This post is part of a series of reflections on the Yoga Sutras, an ancient yogic text that is the basis of much of our modern day yoga. For a general introduction to the Yoga Sutras see: The Yoga Sutras: Ancient Wisdom for Modern Life.
Yoga Sutra 1:2
“Yoga chitta vritti niroda”
Yoga is the cessation of turbulence of the mind.
This may be one of the most well known of the yoga sutras, as it is often used as a definition of yoga.
Our mind is always thinking- that is what it does. And we need our mind to think to keep us alive in this world! But it is often our thinking about things that causes us suffering, or keeps us stuck in a limited circle of experience.
Through the practice of yoga we learn to step away from ourselves and notice what is going on. We are prompted to notice what is happening in our bodies in the different poses, or how our breath feels and how our breathing moves our bodies.
We can also practice the skill of watching what is going on in our minds.
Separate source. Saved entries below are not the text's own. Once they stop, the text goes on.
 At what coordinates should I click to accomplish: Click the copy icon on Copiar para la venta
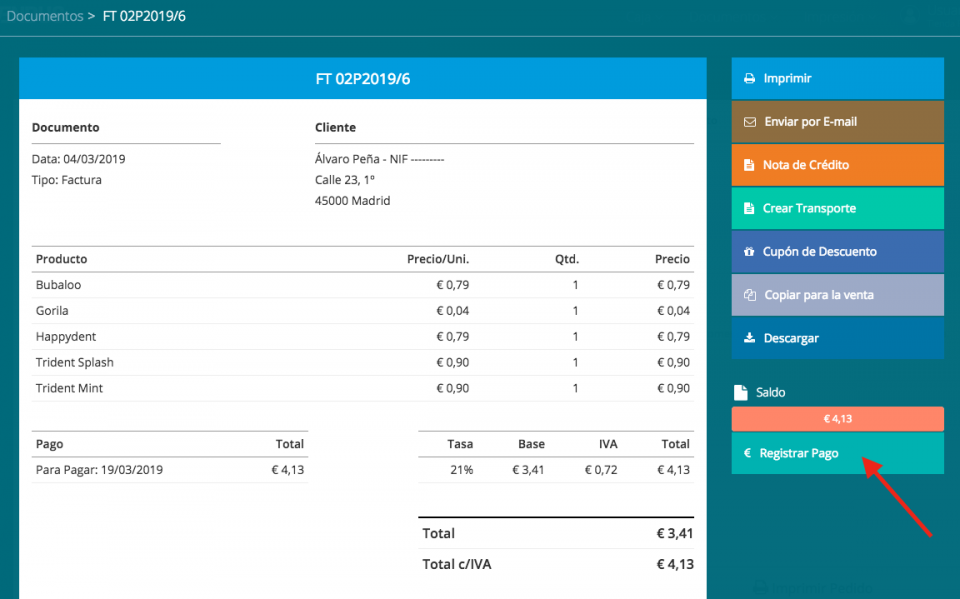click(x=750, y=295)
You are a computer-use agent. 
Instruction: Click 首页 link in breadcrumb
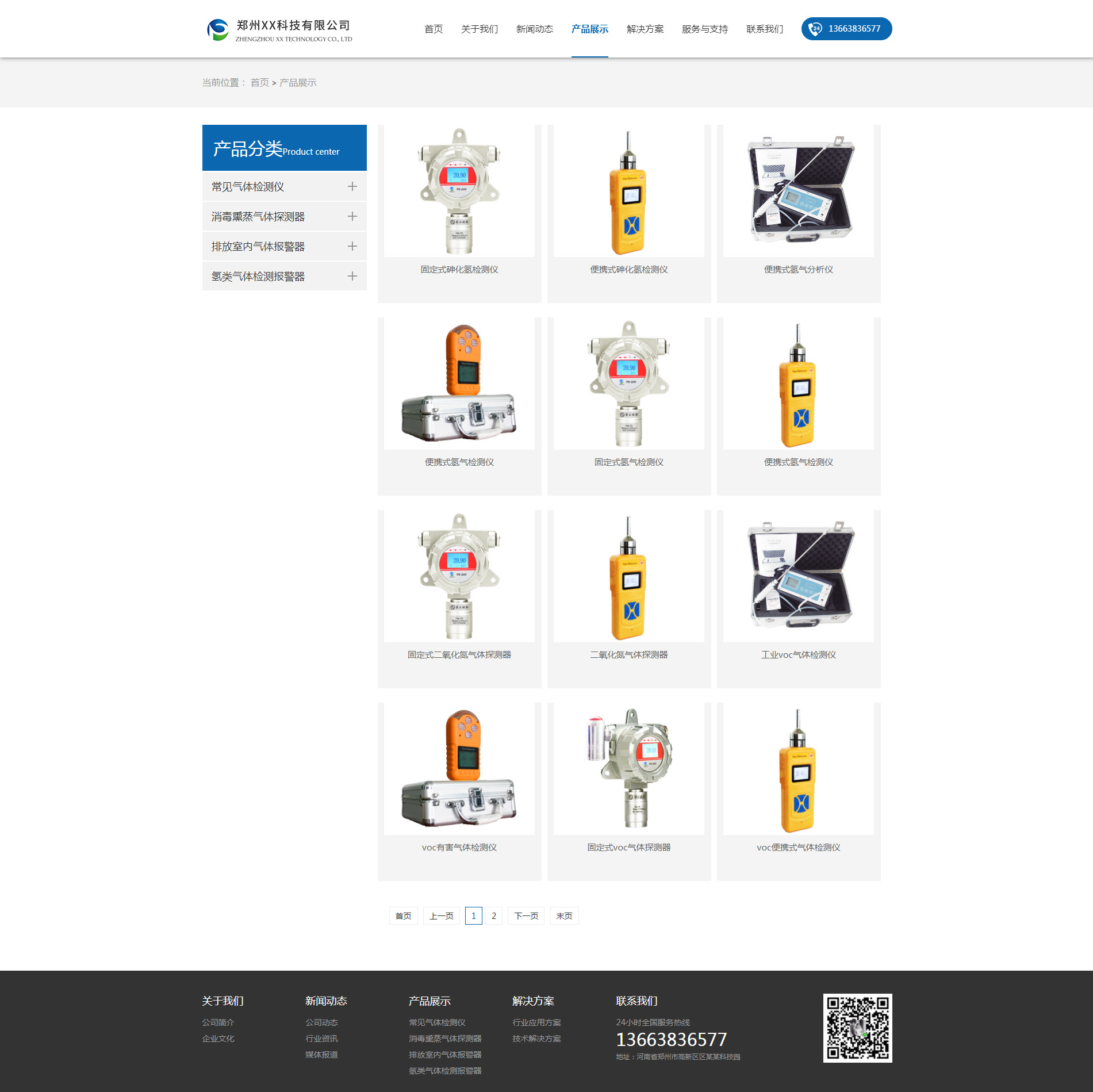259,83
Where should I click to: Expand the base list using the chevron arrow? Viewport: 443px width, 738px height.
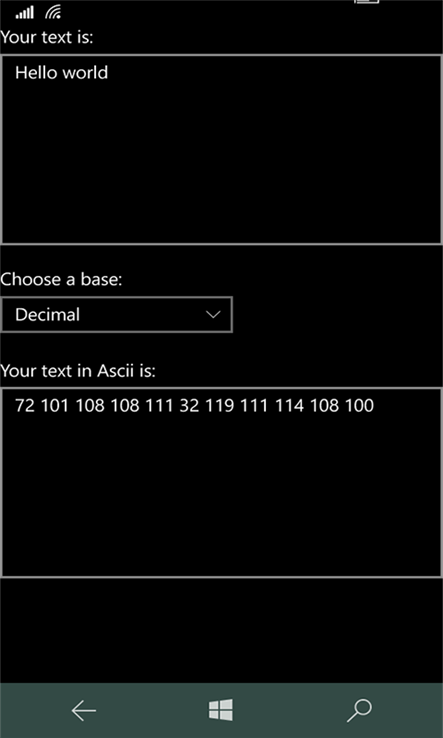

Maybe we can catch ourselves thinking limiting or negative thoughts about ourselves. And rather than beating ourselves up further about this ,we acknowledge these thoughts, let them float by, and go back to the practice of noticing what is happening right now in the present moment.
This yoga sutra, 1:2 is a huge one, and can really take a lifetime of practice. But I believe that the first step to easing our turbulent minds is to begin to develop the “compassionate witness” part of our consciousness, and start to notice what is happening in the mind, rather than being dragged along with it on its crazy rollercoaster ride.